**Zadanie:**
Należy przepisać w całości, bez pomijania żadnego wiersza, odcinek materiału od wiersza zawierającego „Switch to table view icon” (włącznie z nim) aż do końca materiału. Wszystkie współrzędne kliknięć należy przy tym przeskalować, mnożąc je przez 2,55 i zaokrąglając do liczb całkowitych, przy czym połówki zaokrągla się w górę.

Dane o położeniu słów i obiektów
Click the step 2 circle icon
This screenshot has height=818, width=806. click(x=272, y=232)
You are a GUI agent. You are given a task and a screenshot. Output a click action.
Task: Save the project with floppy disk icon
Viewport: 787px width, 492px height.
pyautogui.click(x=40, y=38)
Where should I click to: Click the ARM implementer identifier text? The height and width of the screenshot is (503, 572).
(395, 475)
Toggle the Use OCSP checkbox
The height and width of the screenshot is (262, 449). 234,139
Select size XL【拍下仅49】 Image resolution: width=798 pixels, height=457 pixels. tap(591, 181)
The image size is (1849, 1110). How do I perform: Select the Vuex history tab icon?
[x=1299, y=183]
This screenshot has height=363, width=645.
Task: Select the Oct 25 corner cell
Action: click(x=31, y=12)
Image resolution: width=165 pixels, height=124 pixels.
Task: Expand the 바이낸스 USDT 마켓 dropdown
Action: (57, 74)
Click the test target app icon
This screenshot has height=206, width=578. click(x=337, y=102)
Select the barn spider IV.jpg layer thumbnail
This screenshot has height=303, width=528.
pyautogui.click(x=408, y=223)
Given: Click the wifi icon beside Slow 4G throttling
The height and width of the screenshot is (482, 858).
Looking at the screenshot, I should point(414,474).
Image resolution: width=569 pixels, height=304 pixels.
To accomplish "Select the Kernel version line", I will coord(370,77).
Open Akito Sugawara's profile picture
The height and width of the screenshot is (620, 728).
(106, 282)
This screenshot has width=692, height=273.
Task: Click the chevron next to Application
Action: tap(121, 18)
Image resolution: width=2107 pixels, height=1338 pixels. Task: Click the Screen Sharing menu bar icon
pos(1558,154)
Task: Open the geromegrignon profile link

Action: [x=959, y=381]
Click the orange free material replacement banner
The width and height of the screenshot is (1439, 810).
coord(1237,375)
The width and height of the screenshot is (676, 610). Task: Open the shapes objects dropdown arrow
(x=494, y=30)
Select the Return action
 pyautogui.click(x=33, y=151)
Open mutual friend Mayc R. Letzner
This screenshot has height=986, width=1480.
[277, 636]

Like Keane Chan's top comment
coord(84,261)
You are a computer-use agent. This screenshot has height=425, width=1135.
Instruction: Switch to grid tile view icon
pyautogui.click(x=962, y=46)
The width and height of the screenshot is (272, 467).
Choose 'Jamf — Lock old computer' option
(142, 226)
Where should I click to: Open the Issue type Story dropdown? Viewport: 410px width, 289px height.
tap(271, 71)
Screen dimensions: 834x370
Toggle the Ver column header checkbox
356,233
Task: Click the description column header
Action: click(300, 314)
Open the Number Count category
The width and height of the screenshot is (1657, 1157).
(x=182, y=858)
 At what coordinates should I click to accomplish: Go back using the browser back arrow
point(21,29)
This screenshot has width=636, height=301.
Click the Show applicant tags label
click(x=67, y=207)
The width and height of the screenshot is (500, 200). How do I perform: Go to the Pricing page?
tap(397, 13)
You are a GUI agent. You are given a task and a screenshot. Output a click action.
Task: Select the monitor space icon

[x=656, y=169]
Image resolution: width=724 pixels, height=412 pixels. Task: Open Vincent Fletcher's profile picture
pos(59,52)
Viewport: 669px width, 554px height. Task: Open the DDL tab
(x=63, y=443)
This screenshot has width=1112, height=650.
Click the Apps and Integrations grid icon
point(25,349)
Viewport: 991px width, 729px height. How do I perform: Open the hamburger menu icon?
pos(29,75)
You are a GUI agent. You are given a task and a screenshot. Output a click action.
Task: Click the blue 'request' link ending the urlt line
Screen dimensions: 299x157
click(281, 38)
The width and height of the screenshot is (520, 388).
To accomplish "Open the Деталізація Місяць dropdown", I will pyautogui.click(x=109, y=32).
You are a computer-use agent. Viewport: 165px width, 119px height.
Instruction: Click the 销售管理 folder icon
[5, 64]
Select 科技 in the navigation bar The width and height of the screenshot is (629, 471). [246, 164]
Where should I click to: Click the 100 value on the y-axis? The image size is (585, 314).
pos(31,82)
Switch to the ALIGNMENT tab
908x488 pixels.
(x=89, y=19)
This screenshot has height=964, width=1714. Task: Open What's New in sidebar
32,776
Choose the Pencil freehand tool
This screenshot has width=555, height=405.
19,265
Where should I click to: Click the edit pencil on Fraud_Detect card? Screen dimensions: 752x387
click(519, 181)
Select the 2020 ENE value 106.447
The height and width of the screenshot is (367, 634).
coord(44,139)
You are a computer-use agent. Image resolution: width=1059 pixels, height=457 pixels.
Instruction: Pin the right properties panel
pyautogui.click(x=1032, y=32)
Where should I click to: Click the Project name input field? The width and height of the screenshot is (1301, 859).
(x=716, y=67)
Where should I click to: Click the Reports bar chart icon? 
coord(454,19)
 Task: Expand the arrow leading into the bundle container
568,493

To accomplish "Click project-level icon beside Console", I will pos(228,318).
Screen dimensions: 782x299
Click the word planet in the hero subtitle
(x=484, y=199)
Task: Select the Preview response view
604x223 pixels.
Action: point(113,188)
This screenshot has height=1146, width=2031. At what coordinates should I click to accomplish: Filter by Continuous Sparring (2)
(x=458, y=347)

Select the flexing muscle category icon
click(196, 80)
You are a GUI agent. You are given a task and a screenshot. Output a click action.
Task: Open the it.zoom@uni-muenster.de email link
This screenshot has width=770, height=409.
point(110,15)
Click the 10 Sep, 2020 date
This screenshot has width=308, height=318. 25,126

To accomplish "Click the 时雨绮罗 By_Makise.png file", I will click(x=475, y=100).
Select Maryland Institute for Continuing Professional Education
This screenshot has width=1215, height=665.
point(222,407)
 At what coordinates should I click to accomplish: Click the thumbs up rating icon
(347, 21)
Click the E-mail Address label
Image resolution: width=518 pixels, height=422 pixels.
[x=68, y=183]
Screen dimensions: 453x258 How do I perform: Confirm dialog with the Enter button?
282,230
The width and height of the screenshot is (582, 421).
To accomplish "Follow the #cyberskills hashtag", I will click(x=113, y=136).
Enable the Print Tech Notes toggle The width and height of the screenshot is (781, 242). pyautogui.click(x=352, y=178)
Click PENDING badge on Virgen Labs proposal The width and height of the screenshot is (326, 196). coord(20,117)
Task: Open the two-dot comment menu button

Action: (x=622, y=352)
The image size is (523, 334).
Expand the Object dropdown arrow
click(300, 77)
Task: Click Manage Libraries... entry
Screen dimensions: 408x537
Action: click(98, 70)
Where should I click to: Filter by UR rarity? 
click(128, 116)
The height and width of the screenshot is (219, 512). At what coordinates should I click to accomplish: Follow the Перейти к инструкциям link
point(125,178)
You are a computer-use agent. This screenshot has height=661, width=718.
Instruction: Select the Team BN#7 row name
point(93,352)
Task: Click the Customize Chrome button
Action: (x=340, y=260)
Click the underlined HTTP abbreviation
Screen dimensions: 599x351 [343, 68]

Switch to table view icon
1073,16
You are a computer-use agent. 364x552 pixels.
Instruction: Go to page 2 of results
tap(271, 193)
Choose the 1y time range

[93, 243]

**Rozwiązanie poniżej:**
Switch to table view icon
2736,41
You are a computer-use agent. 364x552 pixels.
Instruction: Go to page 2 of results
tap(691, 492)
Choose the 1y time range

[237, 620]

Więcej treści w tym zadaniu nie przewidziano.